* _TASK PROMPT_: Look through the data below for the string "click", and copy every line where it turns up.
[Opening PROVIDED MATERIAL section]
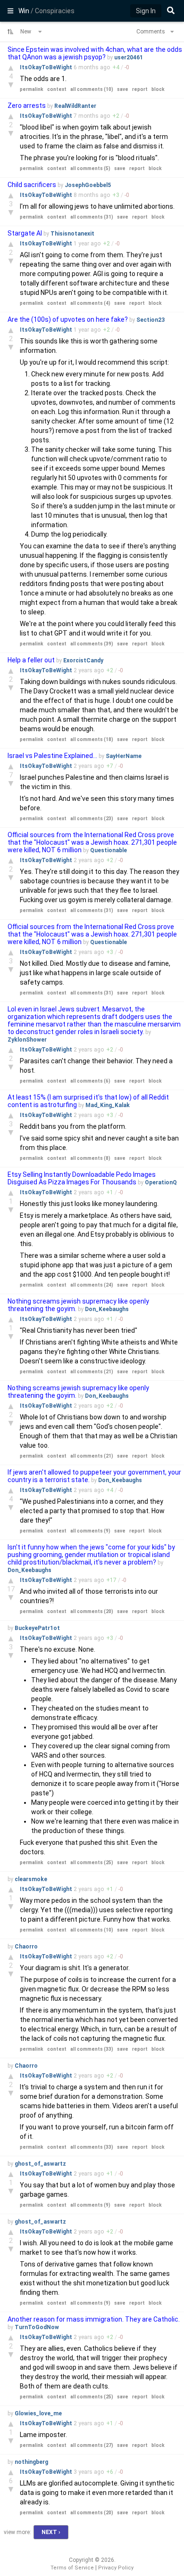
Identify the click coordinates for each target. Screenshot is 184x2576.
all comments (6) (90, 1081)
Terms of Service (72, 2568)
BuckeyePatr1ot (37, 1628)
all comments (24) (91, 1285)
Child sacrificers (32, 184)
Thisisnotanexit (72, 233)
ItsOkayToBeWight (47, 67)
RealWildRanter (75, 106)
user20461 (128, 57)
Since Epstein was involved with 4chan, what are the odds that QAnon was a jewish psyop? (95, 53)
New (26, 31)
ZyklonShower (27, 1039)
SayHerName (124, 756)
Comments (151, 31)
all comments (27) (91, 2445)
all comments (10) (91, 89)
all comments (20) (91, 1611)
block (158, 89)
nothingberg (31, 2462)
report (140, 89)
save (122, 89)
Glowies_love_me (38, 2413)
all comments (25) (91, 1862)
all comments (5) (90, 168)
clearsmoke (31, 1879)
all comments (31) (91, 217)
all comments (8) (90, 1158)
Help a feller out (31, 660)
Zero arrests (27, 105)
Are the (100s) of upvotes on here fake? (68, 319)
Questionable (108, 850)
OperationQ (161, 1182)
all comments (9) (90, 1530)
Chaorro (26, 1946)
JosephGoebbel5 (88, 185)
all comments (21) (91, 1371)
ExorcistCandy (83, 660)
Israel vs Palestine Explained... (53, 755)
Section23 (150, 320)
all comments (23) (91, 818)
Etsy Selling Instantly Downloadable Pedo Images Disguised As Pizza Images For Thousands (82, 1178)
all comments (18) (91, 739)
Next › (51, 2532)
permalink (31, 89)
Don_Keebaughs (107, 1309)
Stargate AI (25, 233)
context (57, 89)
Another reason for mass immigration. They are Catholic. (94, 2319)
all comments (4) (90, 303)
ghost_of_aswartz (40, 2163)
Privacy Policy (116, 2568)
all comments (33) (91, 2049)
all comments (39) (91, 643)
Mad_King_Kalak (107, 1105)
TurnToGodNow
[Closing PROVIDED MATERIAL section]
[Opening PROVIDED MATERIAL section]
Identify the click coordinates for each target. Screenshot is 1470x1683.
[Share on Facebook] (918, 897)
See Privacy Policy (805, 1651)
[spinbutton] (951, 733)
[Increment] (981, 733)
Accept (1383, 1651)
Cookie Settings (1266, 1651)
[Closing PROVIDED MATERIAL section]
[Opening PROVIDED MATERIAL section]
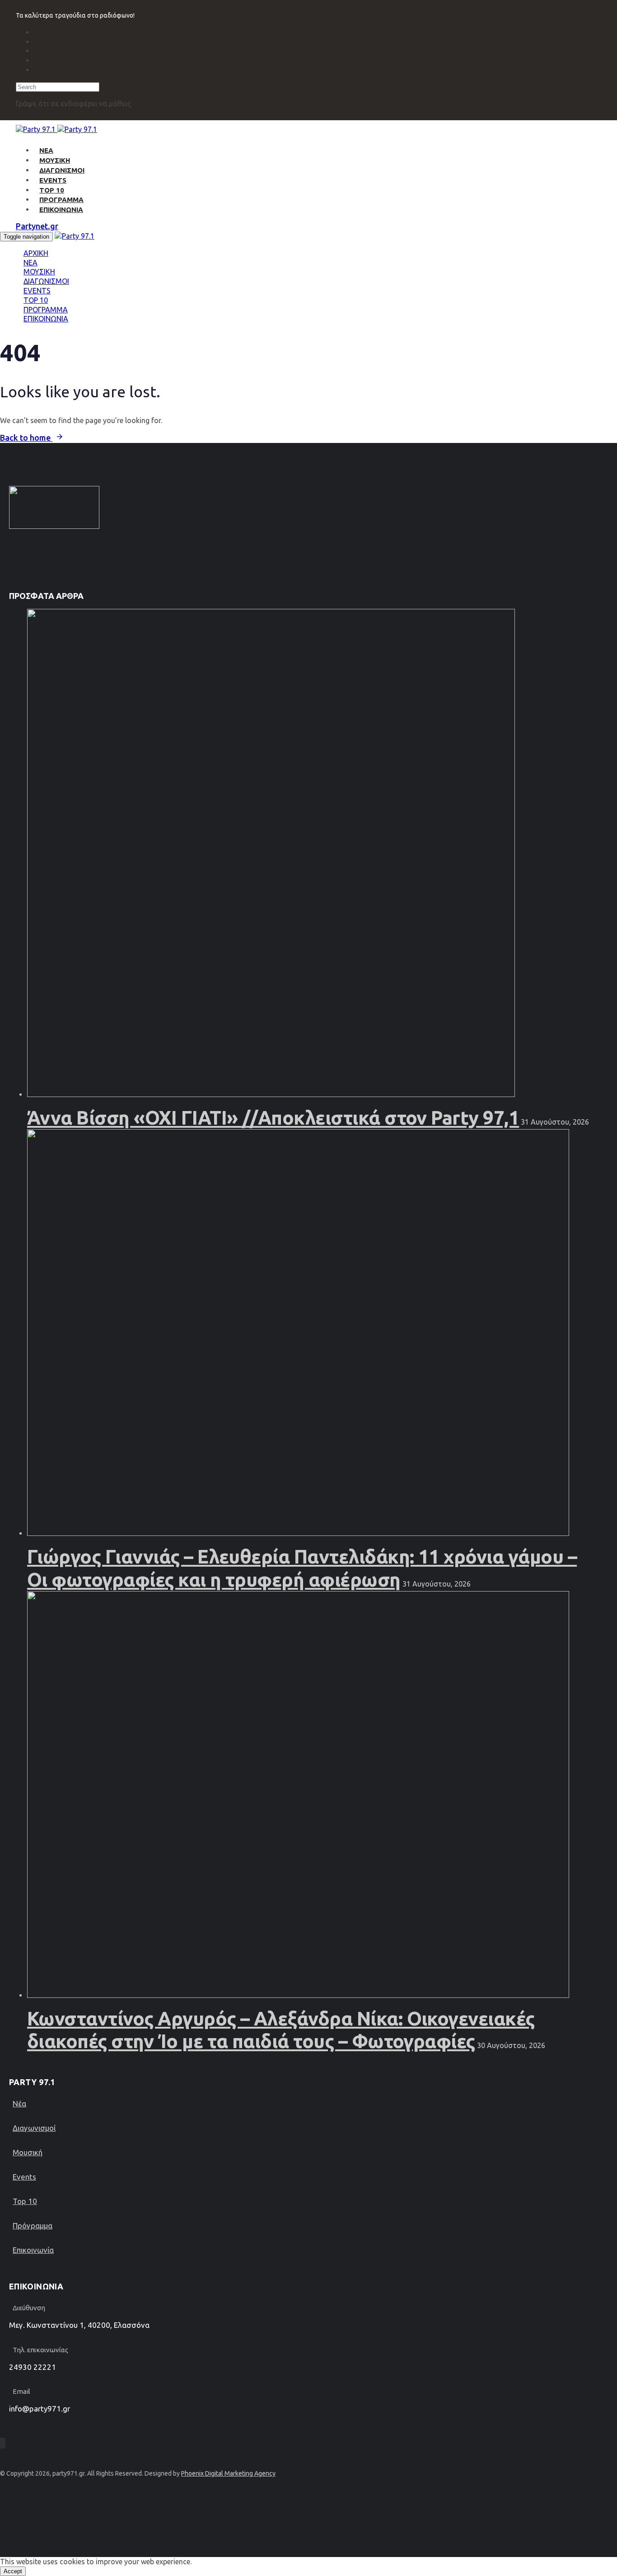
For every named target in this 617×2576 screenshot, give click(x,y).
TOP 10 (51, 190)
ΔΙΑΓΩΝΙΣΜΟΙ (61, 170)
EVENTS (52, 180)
[Closing PROVIDED MATERIAL section]
* _ANSWER_:
Identify the click coordinates for each target. Screenshot is 184x2576.
Identify the click coordinates for each target. Screenshot is 1470x1683.
For every named target in this 617×2576 screenshot, give click(x,y).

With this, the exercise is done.